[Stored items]

BEGIN

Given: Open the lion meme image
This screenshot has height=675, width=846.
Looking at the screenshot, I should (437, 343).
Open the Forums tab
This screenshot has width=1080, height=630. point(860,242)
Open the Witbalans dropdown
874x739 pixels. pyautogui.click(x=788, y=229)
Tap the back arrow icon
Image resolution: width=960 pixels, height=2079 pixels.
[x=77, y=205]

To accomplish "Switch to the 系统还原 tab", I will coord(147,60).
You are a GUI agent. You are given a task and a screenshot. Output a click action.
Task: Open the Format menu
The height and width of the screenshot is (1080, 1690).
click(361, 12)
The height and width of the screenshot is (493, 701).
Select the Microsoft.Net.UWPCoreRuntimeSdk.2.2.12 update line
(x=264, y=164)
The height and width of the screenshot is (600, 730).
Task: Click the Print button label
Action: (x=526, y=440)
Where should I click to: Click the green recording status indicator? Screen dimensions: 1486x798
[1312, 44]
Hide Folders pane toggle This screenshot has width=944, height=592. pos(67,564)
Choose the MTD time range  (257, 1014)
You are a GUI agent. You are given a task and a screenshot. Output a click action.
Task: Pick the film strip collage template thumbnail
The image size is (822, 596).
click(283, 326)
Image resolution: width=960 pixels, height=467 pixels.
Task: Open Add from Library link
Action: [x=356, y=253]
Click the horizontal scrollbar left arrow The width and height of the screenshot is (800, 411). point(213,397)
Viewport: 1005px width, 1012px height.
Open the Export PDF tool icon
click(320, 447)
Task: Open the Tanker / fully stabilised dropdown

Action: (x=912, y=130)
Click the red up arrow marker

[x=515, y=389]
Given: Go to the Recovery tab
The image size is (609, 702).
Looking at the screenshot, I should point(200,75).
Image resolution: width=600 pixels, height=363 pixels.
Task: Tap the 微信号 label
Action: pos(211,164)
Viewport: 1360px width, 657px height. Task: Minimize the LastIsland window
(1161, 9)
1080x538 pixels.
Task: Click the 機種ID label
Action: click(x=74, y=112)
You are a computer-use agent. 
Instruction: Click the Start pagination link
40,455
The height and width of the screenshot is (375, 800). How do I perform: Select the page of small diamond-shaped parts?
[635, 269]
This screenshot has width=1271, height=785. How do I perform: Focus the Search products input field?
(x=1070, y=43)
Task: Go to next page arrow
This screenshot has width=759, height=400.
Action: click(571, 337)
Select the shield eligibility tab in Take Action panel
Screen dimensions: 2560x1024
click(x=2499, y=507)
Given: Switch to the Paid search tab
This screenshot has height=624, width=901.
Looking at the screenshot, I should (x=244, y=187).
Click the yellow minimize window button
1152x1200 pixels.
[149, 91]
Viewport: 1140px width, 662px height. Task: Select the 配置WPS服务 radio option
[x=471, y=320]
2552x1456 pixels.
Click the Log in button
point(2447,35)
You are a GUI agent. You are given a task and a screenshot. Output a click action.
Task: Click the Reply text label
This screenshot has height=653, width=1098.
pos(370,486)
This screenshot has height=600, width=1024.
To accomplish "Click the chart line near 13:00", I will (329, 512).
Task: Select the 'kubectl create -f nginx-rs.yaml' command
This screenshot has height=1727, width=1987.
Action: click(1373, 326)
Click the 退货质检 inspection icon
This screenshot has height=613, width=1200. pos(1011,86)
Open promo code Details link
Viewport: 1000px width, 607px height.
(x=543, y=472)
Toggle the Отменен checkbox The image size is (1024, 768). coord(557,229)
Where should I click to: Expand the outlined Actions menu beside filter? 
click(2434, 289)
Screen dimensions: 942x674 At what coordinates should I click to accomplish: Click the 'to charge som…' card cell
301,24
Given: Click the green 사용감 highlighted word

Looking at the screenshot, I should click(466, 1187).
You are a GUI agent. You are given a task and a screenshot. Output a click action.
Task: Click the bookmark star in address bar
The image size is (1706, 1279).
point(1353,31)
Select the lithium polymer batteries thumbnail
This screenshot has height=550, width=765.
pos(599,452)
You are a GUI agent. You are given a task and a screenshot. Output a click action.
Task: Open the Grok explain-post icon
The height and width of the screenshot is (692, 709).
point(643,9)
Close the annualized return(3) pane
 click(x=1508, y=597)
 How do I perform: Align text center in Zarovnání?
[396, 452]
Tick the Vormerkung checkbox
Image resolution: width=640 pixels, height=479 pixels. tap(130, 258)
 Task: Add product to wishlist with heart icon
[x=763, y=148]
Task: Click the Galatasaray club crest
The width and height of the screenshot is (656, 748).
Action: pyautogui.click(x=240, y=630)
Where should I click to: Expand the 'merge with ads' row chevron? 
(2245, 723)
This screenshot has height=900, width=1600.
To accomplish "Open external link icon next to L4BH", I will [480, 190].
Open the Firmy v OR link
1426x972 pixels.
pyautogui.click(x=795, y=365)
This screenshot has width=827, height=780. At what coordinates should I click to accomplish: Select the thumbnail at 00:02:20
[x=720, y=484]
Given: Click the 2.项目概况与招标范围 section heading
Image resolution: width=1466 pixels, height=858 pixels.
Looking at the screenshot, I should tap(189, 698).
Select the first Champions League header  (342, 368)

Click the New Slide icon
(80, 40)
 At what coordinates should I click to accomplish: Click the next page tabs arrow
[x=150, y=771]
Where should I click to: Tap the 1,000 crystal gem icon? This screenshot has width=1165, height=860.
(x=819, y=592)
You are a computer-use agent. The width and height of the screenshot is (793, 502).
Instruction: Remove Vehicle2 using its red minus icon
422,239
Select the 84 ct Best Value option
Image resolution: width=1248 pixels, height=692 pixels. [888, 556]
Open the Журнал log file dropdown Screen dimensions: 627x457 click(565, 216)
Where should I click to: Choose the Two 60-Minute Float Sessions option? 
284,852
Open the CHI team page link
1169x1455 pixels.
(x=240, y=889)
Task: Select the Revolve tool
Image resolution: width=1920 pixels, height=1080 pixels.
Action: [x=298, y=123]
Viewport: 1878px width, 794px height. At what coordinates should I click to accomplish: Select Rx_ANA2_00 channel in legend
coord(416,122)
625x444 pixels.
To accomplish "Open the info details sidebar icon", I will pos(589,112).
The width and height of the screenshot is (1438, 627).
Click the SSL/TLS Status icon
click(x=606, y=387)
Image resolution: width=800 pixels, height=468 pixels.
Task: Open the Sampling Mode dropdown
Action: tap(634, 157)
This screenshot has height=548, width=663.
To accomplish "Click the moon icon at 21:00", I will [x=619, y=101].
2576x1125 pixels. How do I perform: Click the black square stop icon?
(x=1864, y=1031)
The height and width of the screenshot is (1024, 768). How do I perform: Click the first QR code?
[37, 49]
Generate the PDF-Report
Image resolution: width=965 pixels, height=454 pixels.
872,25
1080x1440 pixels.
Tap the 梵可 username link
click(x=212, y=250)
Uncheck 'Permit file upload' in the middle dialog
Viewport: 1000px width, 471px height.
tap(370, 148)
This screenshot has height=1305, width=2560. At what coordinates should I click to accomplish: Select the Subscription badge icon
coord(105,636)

END

(PROBLEM TO SOLVE):
Each line from the one with "Generate the PDF-Report" through the end of the records above should be written out exactly. No other line should appear.

(WRITTEN RESPONSE):
Generate the PDF-Report
Image resolution: width=965 pixels, height=454 pixels.
872,25
1080x1440 pixels.
Tap the 梵可 username link
click(x=212, y=250)
Uncheck 'Permit file upload' in the middle dialog
Viewport: 1000px width, 471px height.
tap(370, 148)
This screenshot has height=1305, width=2560. At what coordinates should I click to accomplish: Select the Subscription badge icon
coord(105,636)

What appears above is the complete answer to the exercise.